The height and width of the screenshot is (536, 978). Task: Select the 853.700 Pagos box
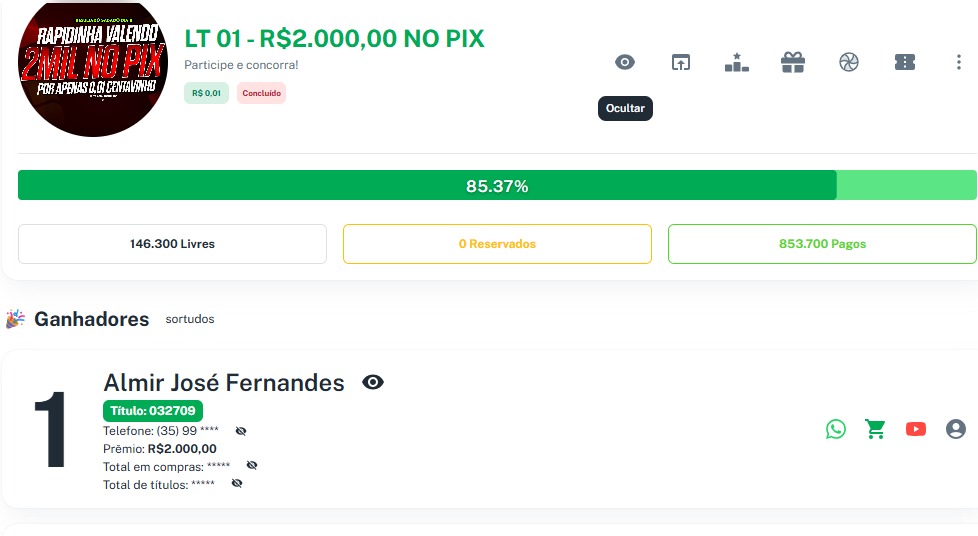[x=822, y=244]
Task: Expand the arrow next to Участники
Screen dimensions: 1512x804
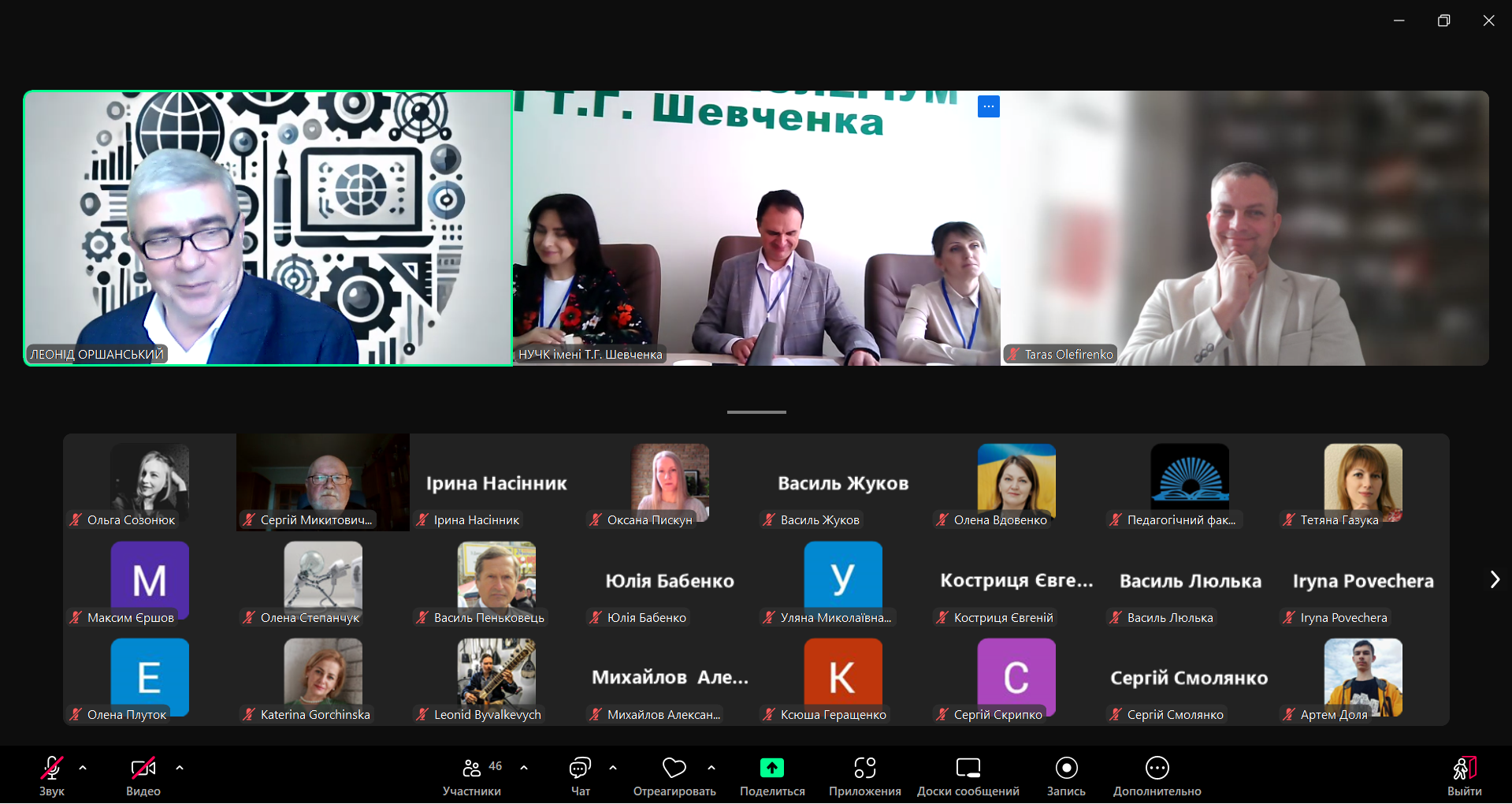Action: pos(524,767)
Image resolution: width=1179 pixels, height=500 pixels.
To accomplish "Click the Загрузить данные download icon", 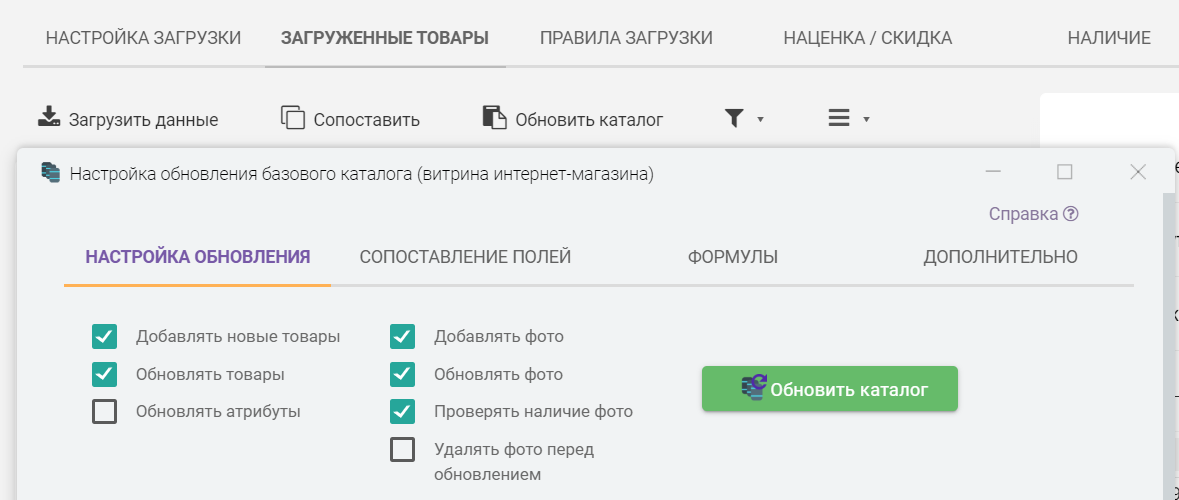I will point(49,118).
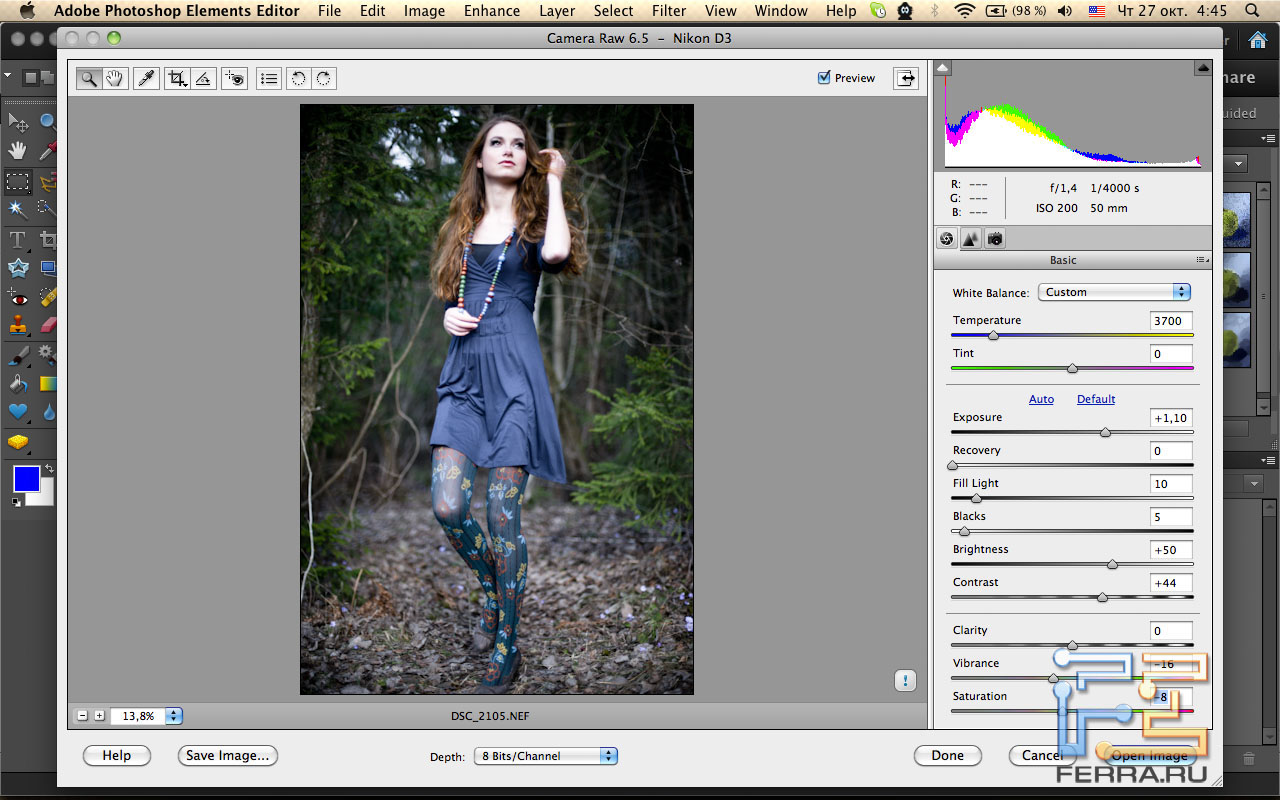Toggle shadow clipping warning on histogram

click(943, 68)
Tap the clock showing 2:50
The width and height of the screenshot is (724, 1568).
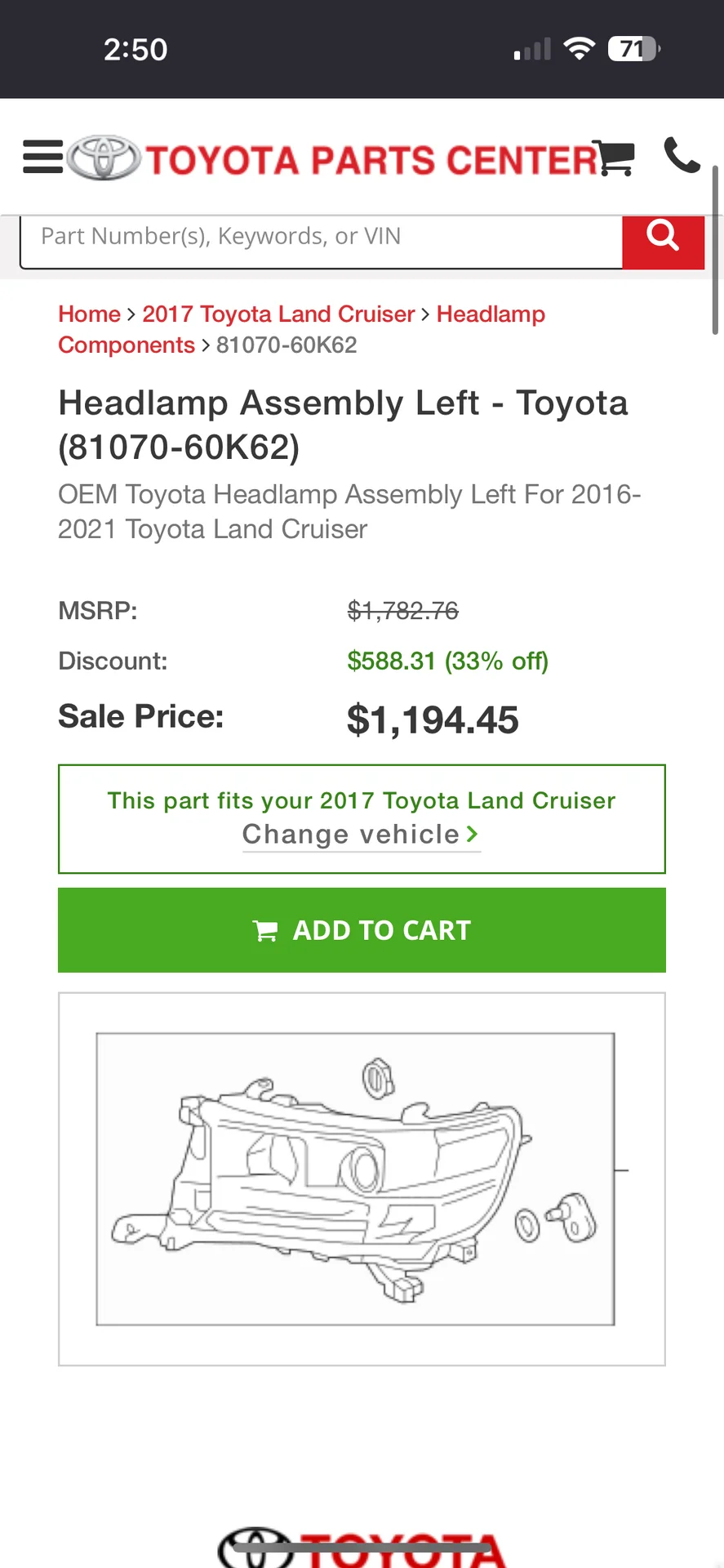coord(135,50)
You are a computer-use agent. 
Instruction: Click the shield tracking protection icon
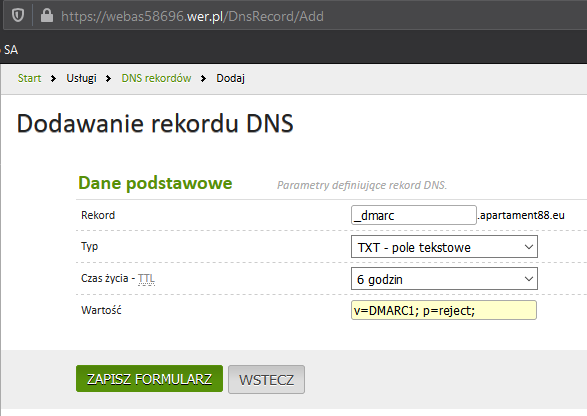pyautogui.click(x=18, y=16)
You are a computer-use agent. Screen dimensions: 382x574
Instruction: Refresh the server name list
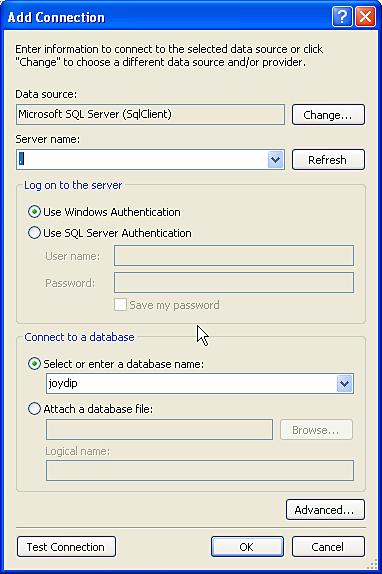328,160
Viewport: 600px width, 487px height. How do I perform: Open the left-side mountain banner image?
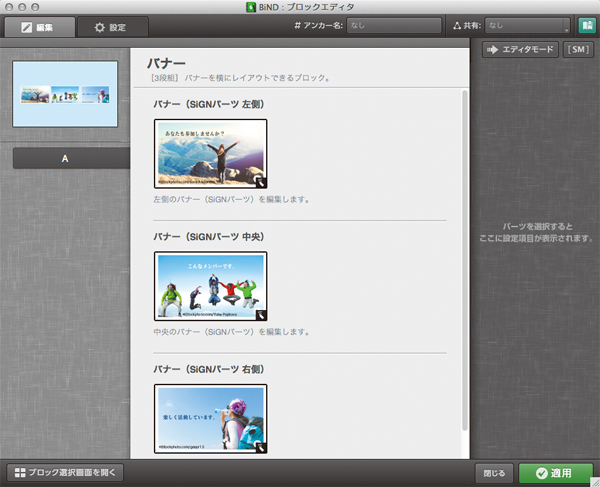coord(210,153)
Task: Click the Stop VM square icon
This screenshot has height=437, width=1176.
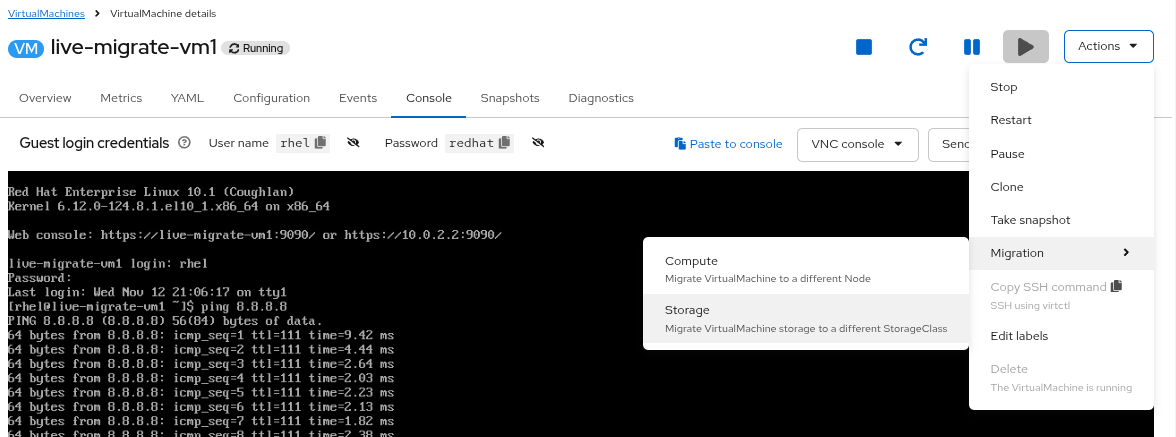Action: point(865,47)
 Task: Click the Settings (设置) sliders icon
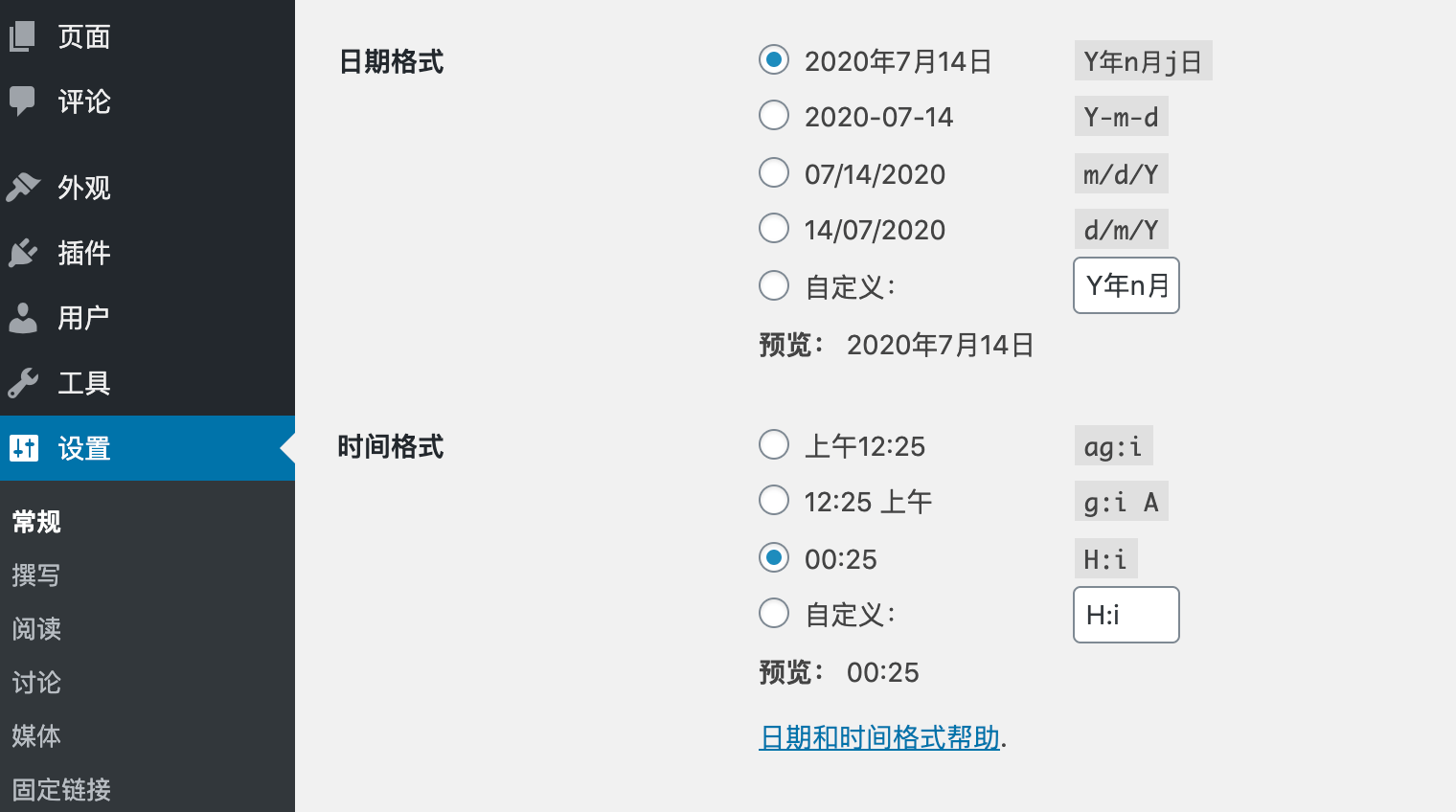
-----
Your instructions.
Beginning with the line that contains "Instruction: Click the" and ending with the final line of the listing, return each line exactly. Omit all pictures.

Exercise response.
Instruction: Click the shield tracking protection icon
pyautogui.click(x=18, y=16)
You are a computer-use agent. Screen dimensions: 382x574
Instruction: Refresh the server name list
328,160
Viewport: 600px width, 487px height. How do I perform: Open the left-side mountain banner image?
coord(210,153)
Task: Click the Stop VM square icon
This screenshot has height=437, width=1176.
Action: point(865,47)
 Task: Click the Settings (设置) sliders icon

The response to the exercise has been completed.